Direction 1 -
From the Mother Thames passage, extract everything from "Identifying key markers" down to "protect the Thames." and reproduce it word for word.
Direction 2 -
In one to three sentences, explain how the State of the Thames Report will let ZSL and its partners demand action to protect the river, based on the Mother Thames passage.

Passage given -

★ ★ ★ ★ ★ ★ ★

It is calling on people to pay attention to what’s going on beneath the surface of the famous London waterway, via its new campaign, Mother Thames. Encompassing ZSL’s annual grey and harbour seal census, European eel monitoring and oyster restoration projects, as well as many citizen-science initiatives, the campaign will culminate in the publication of the first report into the status of the River Thames in more than 60 years.
This autumn, ZSL will publish the State of the Thames Report, a comprehensive scientific analysis of wildlife in the Thames which will aim to define indicators for assessing the health of the UK’s iconic river.
Identifying key markers of a healthy river habitat, using evidence and statistics gathered from more than 30 conservation and research organisations, the report will enable ZSL and partners to demand action and commitments, from the UK government, business and industry – from shipping and fishing to development – and communities working in or along the river to protect the Thames.

★ ★ ★ ★ ★ ★ ★

Dataset records -
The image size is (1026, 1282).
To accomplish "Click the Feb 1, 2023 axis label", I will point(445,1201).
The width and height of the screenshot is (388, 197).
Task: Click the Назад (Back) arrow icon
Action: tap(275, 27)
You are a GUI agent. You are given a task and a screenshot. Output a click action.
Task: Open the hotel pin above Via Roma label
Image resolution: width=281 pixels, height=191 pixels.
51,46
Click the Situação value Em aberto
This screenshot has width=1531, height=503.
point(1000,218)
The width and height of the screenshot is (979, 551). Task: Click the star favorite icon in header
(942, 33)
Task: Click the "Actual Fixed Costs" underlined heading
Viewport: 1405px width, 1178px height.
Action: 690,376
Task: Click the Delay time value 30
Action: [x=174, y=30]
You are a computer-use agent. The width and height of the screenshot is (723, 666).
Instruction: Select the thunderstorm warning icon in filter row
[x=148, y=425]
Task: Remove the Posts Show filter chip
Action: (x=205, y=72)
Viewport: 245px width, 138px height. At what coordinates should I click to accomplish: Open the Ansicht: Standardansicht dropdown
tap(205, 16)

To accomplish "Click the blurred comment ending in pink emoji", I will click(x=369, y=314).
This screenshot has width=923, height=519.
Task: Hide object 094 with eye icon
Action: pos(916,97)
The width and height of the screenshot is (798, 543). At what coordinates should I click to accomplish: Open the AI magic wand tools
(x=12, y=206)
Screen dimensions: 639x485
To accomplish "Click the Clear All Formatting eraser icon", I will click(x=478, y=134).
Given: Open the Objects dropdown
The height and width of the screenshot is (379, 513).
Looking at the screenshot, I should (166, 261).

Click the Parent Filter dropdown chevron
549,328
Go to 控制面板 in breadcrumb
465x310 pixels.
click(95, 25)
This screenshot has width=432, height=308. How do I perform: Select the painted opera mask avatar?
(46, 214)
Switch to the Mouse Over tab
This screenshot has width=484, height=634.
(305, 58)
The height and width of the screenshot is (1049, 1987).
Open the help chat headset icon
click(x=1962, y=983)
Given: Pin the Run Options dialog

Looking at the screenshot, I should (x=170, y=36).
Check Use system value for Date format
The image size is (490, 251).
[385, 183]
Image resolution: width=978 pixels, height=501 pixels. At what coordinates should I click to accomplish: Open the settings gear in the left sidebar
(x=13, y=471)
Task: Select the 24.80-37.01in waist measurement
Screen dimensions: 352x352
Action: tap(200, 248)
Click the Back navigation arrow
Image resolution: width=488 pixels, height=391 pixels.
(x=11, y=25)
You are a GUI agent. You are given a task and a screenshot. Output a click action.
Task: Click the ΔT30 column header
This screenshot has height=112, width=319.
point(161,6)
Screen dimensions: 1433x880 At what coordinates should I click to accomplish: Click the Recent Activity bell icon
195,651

★ ★ ★ ★ ★ ★ ★

Task response 1 -
Identifying key markers of a healthy river habitat, using evidence and statistics gathered from more than 30 conservation and research organisations, the report will enable ZSL and partners to demand action and commitments, from the UK government, business and industry – from shipping and fishing to development – and communities working in or along the river to protect the Thames.

Task response 2 -
The report will identify key markers of a healthy river habitat. It will base them on evidence and statistics gathered from more than 30 conservation and research organizations. That evidence will let ZSL and its partners demand action and commitments from the UK government, from business and industry, and from communities working in or along the river.